Erst seit 1789 hatten die Schwedter Juden eine Synagoge. Es wurde dazu ein bestehendes Haus erworben und zu einem Betsaal umgestaltet. Mitte des 19. Jahrhunderts war das Gebäude derart baufällig, dass man sich entschloss an anderer Stelle, in der Harlanstraße, eine neue Synagoge zu bauen. Diese wurde am 18. September 1862 eingeweiht. Neben der neuen Synagoge wurde wenig später ein neues Ritualbad („"Mikwe“") errichtet, da das alte im Hof der ersten Synagoge ebenfalls nicht mehr genutzt werden konnte.

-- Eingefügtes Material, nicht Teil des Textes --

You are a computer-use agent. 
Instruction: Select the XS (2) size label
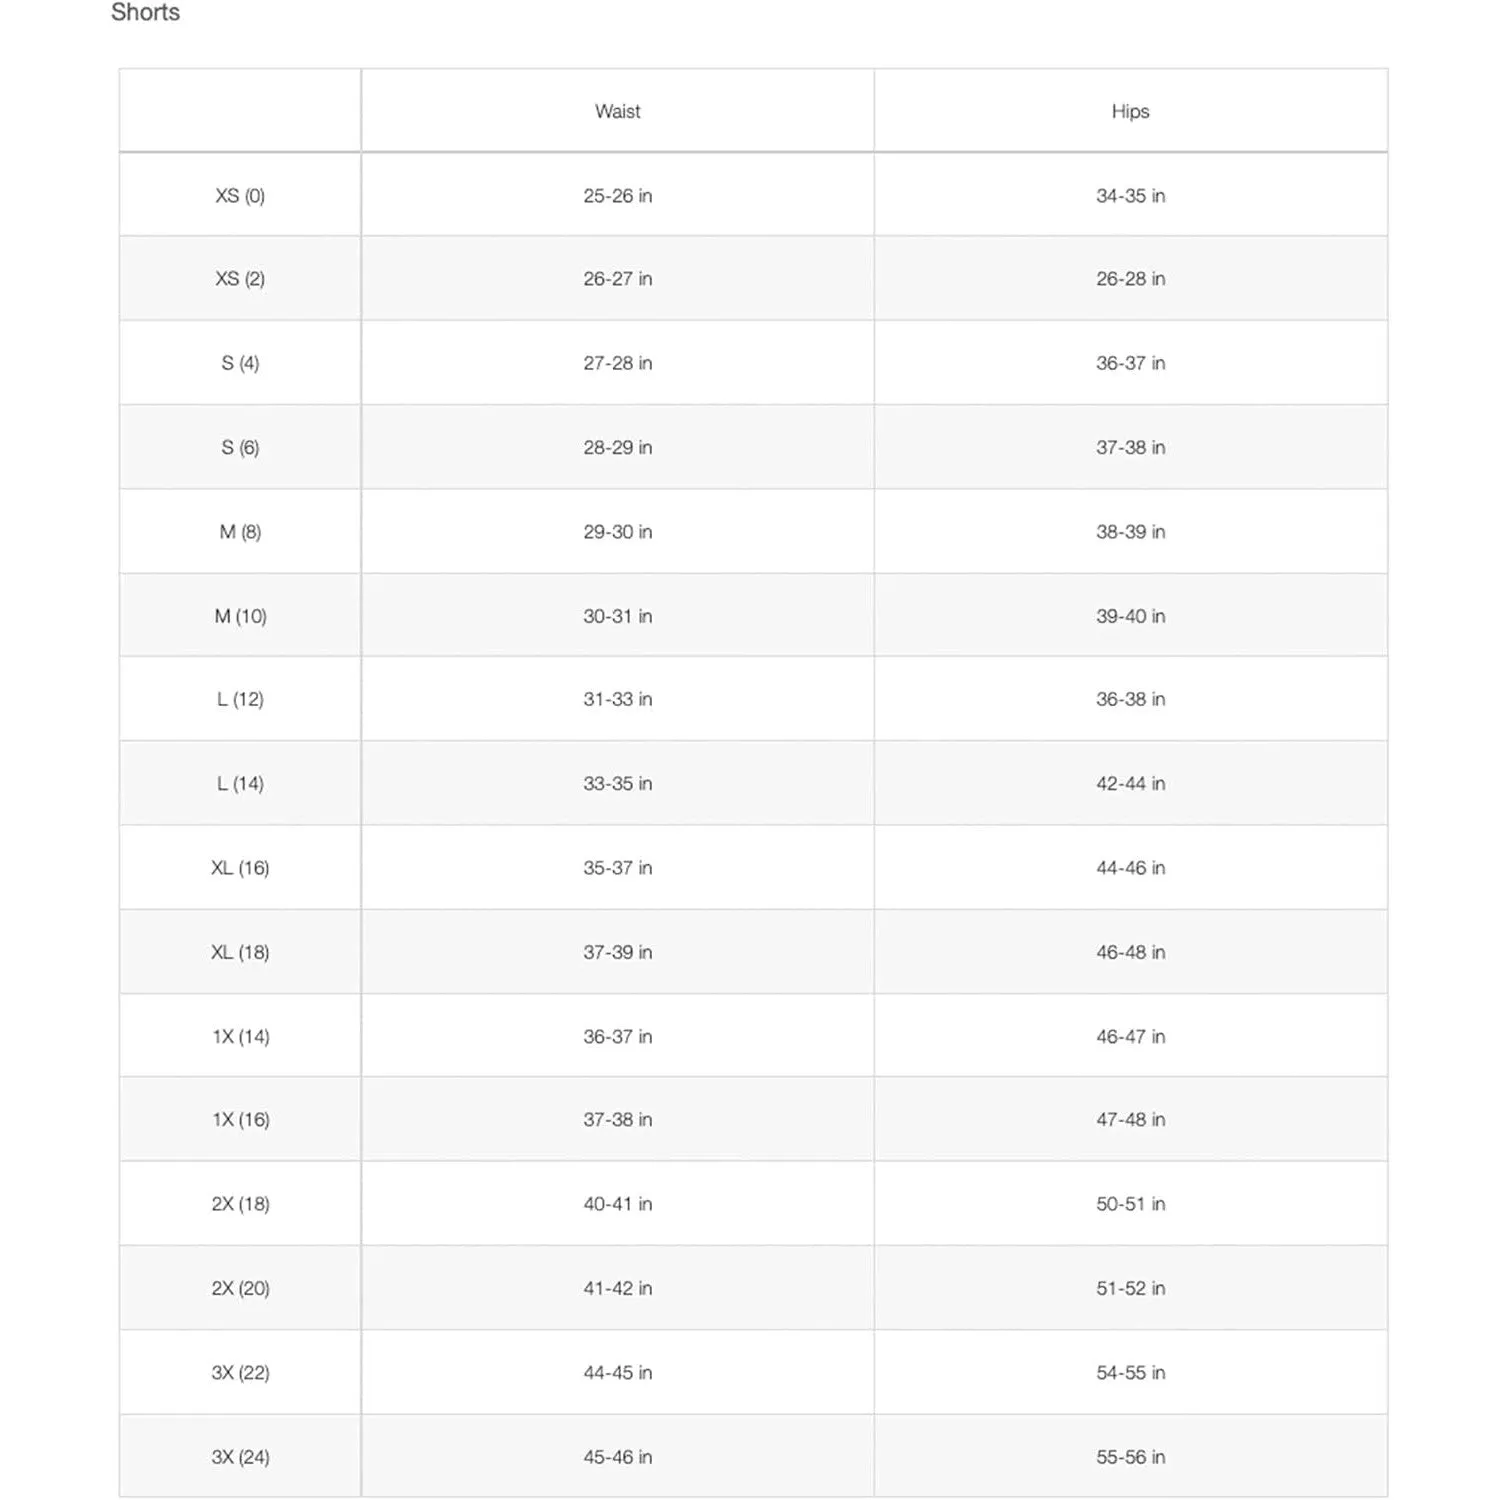(x=240, y=278)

In der Pogromnacht 1938 wurde die Synagoge verwüstet und anschließend abgerissen. Die Mikwe sowie das auf demselben Gelände stehende Synagogendienerhaus überstanden die Zeit des Nationalsozialismus. Die Mikwe wurde jedoch bis in die 60er Jahre mit Abfall zugeschüttet. 1988 beräumten Mitglieder der Kulturbund-Gesellschaft für Denkmalpflege der DDR gemeinsam mit anderen ehrenamtlichen Helfern den Kuppelbau der Mikwe von Schutt. In den Jahren 2008/2009 erfolgte eine umfangreiche, denkmalgerechte Rekonstruktion des Gebäudeensembles, das heute eine Einrichtung der Städtischen Museen Schwedt/Oder ist.

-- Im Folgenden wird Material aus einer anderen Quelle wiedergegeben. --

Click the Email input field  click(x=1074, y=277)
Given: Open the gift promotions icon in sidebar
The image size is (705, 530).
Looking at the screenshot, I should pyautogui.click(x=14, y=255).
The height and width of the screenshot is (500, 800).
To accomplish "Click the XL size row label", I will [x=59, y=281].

Um 1930 haben noch etwa 135 jüdische Einwohner in Schwedt gelebt. In den dreißiger Jahren, als die Verfolgung der Juden im nationalsozialistischen Deutschland immer bedrohlicher wurde, sind viele nach Berlin gezogen, weil sie sich in der Anonymität der Großstadt zunächst sicherer wähnten. Das letzte Protokoll einer Gemeindeversammlung liegt uns von 1939 vor. Es waren bei dieser Versammlung noch 17 jüdische Personen aus fünf Familien anwesend.

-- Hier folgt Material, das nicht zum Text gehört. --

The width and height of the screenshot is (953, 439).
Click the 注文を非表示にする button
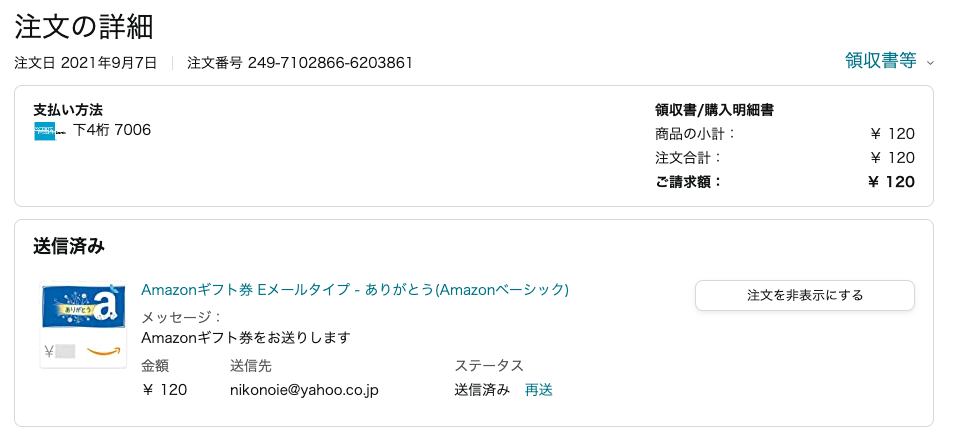(805, 296)
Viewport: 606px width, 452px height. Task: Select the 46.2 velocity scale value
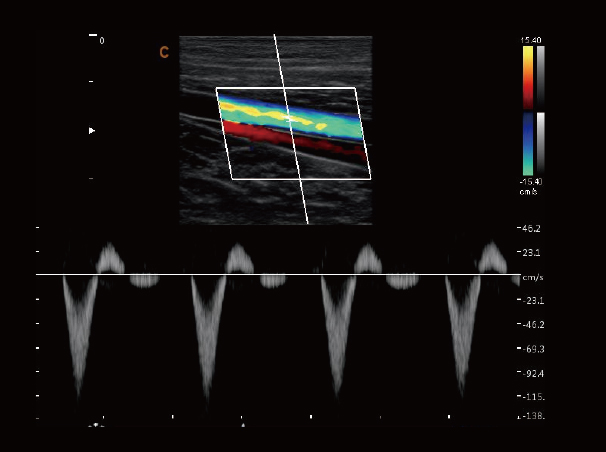(x=530, y=229)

Zwar ist einigen Schwedter Juden noch rechtzeitig die Flucht ins Ausland gelungen, jedoch sind mindestens 70 Menschen ermordet worden. Ihre Namen sind in der Datenbank der Gedenkstätte Jad-wa-Schem in Jerusalem festgehalten und können dort eingesehen werden (www.yadvashem.org).

Brigitte Heidenhain

 

Quellen und Literatur:

GStA PK, I. HA, Rep. 21, Nr. 212 s 1, Fasz. 1 bis 5 (1665-1788)
StA Schwedt, Jüdische Akten (1812)
CJA 1, 75 Schw 2, Nr. 1ff.
BLHA Rep. 5 E, Nr. 211 (1939-1941)
BLHA Rep. 2 A I Kom, Nr. 5904/1 (1838)

Hans-Georg Eichler, Jüdischer Friedhof und jüdische Gemeinde zu Schwedt/O., 41. Beitrag zur Denkmalpflege, Schwedt/Oder, 1978, unveröff. Manuskript.

Brigitte Heidenhain, Juden in Schwedt - Ihr Leben in der Stadt von 1672 bis 1942, Potsdam 2010.

Katrin Keßler, Die Bauwerke der jüdischen Gemeinde in Schwedt/Oder, Michael Imhof Verlag, Petersberg 2007.

Info-Blatt der Städtischen Museen Schwedt / Oder zum Bauensemble Jüdisches Ritualbad und Synagogendienerhaus, Schwedt 2010.

Stadtmuseum Schwedt, Jüdischer Friedhof, 2 Bände, Arbeitsmaterial, 1996.